• EXPLORE THE MATERIAL:
1. Return the portion of the Cosgrove article starting at "Still, many were" and ending at "appealed to him.", copied word for word.
2. Extend the article about Toby Cosgrove joining Google Cloud, picking up right after its final sentence.

When Delos “Toby” Cosgrove, MD, stepped down from the helm of Cleveland Clinic, where he had served as chief executive officer since 2004, few thought he was ready to exit the healthcare industry altogether.
Still, many were surprised when Gregory Moore, MD, vice president at Google Cloud, announced in a July 19, 2018 blog post that Cosgrove would be joining the company as executive advisor to the Google Cloud Healthcare and Life Sciences team. But in an email to Medical Economics, Cosgrove says Google Cloud’s mission to make healthcare information “accessible, useful, and secure” appealed to him.
“This team is making huge inroads in helping to balance the advances in digital health with the impact on those who provide care,” Cosgrove writes. “I’m thrilled to join them and look forward to continuing Google Cloud’s mission to improve provider efficiency and patient care through the use of technology.”
Cosgrove’s move follows other high-profile moves of individuals prominent in the healthcare industry into technology-related positions. Thomas Insel, MD, left the National Institutes of Mental Health in 2015 to join Google’s Verily, and recently left there to create his own healthcare technology start-up.

• RECORDS PROVIDED:
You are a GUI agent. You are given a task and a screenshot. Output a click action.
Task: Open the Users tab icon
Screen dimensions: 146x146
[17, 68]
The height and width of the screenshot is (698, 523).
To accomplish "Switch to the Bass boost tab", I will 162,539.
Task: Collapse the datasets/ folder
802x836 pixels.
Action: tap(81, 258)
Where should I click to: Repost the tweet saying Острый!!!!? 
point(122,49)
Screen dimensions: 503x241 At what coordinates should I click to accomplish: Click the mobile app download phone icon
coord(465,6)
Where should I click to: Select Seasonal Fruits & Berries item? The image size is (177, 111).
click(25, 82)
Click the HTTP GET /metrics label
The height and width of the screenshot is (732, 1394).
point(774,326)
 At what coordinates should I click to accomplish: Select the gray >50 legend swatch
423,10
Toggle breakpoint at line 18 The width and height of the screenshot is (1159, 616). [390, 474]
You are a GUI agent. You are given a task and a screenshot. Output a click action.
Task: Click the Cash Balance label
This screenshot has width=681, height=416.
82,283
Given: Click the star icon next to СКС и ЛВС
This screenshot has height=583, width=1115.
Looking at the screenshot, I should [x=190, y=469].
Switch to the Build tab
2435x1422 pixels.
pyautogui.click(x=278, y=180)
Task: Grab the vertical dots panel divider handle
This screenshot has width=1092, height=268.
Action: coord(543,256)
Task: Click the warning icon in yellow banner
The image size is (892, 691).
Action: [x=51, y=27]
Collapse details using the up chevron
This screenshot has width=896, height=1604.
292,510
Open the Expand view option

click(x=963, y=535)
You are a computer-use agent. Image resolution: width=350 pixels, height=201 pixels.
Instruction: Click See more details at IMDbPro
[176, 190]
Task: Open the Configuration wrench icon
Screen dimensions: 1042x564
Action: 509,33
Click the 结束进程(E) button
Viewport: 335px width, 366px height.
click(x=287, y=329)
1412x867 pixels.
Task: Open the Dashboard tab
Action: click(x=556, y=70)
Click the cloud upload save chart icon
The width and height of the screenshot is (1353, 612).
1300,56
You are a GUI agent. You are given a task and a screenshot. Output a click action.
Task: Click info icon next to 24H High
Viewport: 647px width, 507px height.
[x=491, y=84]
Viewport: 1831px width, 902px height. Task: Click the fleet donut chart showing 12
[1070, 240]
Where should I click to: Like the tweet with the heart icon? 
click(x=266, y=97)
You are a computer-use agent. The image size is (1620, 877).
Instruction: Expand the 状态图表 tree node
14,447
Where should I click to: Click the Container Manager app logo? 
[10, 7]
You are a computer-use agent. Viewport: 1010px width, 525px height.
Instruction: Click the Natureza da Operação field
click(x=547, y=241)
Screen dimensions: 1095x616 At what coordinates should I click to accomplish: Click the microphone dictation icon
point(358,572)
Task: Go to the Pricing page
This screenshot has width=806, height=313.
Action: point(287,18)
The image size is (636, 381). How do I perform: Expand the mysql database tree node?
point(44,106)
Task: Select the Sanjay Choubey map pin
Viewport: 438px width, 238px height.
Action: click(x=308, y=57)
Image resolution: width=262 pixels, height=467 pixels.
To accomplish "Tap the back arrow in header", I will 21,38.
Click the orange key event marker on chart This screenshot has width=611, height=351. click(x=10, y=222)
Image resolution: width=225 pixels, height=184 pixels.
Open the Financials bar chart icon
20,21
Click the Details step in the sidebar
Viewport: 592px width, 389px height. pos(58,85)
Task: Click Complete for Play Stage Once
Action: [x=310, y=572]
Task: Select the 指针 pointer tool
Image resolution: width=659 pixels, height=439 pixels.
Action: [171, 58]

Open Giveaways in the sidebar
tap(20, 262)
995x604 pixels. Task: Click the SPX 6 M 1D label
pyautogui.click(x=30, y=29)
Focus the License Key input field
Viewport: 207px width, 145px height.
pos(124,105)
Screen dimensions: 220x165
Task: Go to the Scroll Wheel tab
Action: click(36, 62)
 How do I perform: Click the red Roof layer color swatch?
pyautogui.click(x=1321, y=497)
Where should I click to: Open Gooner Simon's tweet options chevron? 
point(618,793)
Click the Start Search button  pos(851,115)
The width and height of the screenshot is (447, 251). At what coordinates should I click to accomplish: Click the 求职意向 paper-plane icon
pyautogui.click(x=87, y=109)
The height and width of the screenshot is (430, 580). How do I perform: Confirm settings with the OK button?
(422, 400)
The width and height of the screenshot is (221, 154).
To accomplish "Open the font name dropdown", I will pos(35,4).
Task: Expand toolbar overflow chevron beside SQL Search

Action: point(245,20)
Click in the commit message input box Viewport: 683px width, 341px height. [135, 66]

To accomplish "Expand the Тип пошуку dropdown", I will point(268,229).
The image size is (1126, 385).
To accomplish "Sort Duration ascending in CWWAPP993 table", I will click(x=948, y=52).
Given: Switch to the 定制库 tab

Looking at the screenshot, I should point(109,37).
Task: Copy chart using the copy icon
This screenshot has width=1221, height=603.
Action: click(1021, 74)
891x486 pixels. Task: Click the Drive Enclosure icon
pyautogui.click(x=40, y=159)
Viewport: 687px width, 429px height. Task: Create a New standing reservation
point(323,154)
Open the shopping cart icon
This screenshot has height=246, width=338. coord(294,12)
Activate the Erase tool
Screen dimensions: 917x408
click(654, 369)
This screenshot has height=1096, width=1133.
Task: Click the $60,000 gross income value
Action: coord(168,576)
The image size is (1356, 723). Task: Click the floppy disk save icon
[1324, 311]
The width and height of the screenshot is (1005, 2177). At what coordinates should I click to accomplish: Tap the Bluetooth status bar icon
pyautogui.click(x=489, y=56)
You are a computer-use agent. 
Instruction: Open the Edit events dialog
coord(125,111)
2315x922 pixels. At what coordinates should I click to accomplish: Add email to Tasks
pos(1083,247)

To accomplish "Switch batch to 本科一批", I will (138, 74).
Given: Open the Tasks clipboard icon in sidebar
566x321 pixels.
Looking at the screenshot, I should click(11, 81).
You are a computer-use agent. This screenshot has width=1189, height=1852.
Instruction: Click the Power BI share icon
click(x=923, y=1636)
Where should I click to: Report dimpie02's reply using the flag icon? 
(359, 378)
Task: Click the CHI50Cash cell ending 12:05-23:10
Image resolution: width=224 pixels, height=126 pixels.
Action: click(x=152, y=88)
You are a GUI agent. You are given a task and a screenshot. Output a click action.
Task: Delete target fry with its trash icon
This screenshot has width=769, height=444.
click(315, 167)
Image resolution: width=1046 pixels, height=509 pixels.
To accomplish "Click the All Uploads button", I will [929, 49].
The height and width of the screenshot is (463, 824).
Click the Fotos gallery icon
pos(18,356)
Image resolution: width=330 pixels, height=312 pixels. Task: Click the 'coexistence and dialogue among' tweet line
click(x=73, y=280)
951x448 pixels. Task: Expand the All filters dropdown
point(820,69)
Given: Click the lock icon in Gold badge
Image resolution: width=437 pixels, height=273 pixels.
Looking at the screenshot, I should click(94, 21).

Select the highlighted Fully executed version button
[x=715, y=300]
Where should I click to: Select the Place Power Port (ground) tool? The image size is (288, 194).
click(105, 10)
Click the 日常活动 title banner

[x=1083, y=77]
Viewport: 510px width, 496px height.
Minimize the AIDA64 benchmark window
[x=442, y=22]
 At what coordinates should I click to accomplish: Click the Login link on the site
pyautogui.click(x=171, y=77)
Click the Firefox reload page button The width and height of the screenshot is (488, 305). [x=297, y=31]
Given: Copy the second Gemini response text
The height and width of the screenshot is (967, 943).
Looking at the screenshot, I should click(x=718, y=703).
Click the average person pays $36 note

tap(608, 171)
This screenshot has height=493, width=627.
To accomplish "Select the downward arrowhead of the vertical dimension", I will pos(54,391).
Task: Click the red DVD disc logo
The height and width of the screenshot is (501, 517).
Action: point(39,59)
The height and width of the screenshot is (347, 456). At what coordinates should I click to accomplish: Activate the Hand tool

• TASK RESPONSES:
1.
Still, many were surprised when Gregory Moore, MD, vice president at Google Cloud, announced in a July 19, 2018 blog post that Cosgrove would be joining the company as executive advisor to the Google Cloud Healthcare and Life Sciences team. But in an email to Medical Economics, Cosgrove says Google Cloud’s mission to make healthcare information “accessible, useful, and secure” appealed to him.

2.
Meanwhile, famed surgeon and author Atul Gawande, MD, has taken command of the new Amazon-Berkshire-JPMorgan Chase healthcare partnership. But while these healthcare “defections” make headlines, it’s often unclear what such illustrious physicians have to offer these technology companies. What is the potential impact of Cosgrove’s new role with Google Cloud on the healthcare field—and the company’s position in it?
A matter of trust
As noted in a recent IDC Health Insights Survey, among the biggest barriers to cloud adoption in healthcare are concerns over the privacy and security of patient data.
Vince Vickers, MBA, a principal at KPMG Healthcare and Life Sciences, who has conducted cloud migrations for several healthcare systems, says that many organizations may have preconceived notions about Google as a secure cloud provider. Vickers says Google’s success in consumer data mining might make some wary of using them to help secure patient health information.
“Bringing in someone like Dr. Cosgrove, who is an icon in the industry—someone who has been successful as a physician and as a businessman in the healthcare space and really understands the challenges in this space—goes a long way to building that trust,” he says. “It can help make healthcare providers more comfortable with the idea of Google, and what Google Cloud might be able to offer to assist them.”